The Stel Salaried Pensioners Organization wishes to thank The Hamilton Spectator for permission to post the following article by Reporter Tara Perkins, published in the January 17, 2006 edition

 

Stelco brass, stockholders in a faceoff over plan

By Tara Perkins
The Canadian Press
TORONTO (Jan 17, 2006)

Stelco Inc. revealed its proposed new board of directors yesterday, as chosen by the firms that will own the steelmaker if its restructuring plan is approved.

Executives and lawyers of the Hamilton-based steelmaker will appear in Ontario Superior Court today asking for approval of the plan.

They will face off against a group of stockholders that says the plan unfairly wipes out the value of Stelco's current shares. They want the company to put itself up for sale.

The shareholder group, which includes Toronto investment firm Pollitt & Co. and AGF Management Ltd., alleges the plan is based on pessimistic steel forecasts for 2006.

In an affidavit, a consultant with Metal Bulletin said his base estimate for hot rolled steel coil in 2006 is $525 US a tonne, while Stelco's forecast was $458 a tonne.

The shareholders have also pointed to the bidding war for Stelco's rival, Dofasco Inc., which received a $71-per-share offer from the world's biggest steelmaker yesterday that represents a 61 per cent premium to Dofasco's share price before the bidding war.

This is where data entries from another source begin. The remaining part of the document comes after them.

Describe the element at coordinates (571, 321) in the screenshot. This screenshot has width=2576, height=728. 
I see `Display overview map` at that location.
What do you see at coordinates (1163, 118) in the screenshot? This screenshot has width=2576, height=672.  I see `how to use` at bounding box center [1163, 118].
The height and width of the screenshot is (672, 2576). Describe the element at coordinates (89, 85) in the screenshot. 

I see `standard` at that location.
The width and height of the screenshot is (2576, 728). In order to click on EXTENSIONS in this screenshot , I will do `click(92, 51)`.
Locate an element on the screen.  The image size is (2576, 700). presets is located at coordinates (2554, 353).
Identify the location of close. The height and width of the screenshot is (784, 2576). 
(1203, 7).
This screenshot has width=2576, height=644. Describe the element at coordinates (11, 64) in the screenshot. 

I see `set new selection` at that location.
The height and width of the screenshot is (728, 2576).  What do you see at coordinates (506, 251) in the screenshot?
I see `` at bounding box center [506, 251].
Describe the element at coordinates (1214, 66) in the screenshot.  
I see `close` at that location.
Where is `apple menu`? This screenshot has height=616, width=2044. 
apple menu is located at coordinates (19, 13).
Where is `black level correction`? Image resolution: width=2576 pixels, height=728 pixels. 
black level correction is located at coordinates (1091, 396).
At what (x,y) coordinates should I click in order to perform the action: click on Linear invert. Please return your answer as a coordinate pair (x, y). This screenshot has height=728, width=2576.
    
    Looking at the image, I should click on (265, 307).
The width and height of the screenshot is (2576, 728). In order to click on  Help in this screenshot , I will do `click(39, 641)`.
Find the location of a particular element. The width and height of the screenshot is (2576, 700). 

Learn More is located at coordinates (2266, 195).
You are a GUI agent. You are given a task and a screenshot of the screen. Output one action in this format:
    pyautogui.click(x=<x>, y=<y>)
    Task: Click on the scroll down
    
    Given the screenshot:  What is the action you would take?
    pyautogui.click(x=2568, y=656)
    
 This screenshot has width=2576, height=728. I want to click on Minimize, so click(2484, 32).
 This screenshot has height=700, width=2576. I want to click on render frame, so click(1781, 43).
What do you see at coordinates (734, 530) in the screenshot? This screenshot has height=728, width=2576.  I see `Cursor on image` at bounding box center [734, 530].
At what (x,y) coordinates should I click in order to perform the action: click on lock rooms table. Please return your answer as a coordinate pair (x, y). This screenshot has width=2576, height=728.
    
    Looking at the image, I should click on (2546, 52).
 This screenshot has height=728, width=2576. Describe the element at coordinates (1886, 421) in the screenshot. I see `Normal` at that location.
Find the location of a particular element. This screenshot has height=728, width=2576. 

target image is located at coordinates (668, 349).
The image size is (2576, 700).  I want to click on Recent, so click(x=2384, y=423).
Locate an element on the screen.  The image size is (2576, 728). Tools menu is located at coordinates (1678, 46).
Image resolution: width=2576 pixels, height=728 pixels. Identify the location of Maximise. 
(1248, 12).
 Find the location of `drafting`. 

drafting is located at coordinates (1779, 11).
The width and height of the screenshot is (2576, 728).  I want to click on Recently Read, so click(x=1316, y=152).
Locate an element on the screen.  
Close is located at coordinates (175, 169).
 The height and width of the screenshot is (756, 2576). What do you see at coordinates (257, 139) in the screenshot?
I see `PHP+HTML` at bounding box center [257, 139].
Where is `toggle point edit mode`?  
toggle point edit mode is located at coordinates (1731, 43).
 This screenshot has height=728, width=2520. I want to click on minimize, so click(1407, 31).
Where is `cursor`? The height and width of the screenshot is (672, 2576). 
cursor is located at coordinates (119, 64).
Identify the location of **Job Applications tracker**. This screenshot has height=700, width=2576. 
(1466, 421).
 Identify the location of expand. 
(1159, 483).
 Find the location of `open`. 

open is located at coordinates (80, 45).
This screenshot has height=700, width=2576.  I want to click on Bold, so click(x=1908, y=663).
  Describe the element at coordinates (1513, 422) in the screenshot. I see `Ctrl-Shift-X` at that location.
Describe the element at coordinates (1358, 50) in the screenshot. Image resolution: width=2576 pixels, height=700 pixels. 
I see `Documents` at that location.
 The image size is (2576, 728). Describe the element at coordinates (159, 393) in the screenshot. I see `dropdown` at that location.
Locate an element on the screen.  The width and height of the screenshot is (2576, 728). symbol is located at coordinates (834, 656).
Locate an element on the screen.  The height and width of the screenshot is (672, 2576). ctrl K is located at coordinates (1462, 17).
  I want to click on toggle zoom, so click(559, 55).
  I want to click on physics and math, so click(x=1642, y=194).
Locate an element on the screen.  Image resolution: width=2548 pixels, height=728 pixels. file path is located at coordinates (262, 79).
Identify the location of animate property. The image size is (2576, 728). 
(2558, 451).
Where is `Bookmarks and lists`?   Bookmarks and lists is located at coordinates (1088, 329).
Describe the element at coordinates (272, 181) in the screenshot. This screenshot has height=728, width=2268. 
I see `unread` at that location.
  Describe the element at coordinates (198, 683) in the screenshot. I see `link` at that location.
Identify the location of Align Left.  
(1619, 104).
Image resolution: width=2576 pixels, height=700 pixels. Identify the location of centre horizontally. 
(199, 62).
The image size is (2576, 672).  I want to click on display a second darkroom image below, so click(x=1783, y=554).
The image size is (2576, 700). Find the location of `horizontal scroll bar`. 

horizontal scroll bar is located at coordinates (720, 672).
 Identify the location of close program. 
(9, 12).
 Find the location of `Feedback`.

Stelco filed for bankruptcy protection in January 2004. If its plan is approved, it should be able to leave court protection by the spring. Under the plan, Tricap Management Ltd., a restructuring fund owned by Brookfield Asset Management, the former Brascan Corp., will own at least 34 per cent of Stelco, in return for a $375-million loan and other financing.

Two other financiers, Sunrise Partners LP and Appaloosa Management LP, would own a combined Stelco stake of at least 34.9 per cent.

The plan allows Tricap to choose four directors for the steelmaker's new board, which would take over once the plan is implemented. Sunrise and Appaloosa are each able to choose one director, while the remaining directors must be acceptable to all.

Tricap's proposed directors are Peter Gordon, managing partner of Tricap Management Ltd., Cyrus Madon, managing director of Tricap and former CFO of Royal LePage, John Lacey, chairman of The Alderwoods Group Inc., and Tony Molluso, CEO of Concert Industries.

Sunrise proposes Laurie Bennett, former partner of Ernst & Young, while Appaloosa named Steve Cohn, managing director of New York-based Alvarez & Marsal, LLC.

The remaining three directors would be Pierre Dupuis, former chief operating officer of Dorel Industries Inc., Courtney Pratt, current CEO of Stelco and the steelmaker's new CEO.

All of the potential directors have said they are willing to serve on the new board, Stelco said.

Last week, the company revealed that Pratt has been asked to step down as CEO, but the financiers have suggested they want him to become chairman.

In court documents prepared for today's court hearing, chief restructuring officer Hap Stephen defended the company's plan, which was achieved after overcoming numerous hurdles. "The plan is not oppressive of the equity holders," Stephen said.

Stephen said "it is virtually certain that the only option available to Stelco would be a sale/liquidation of Stelco's assets" unless there is a plan that is accepted by the province, the union and creditors.

Shareholders allege Stelco's true value is high enough that there is money to pay off creditors and leave some left over for shareholders.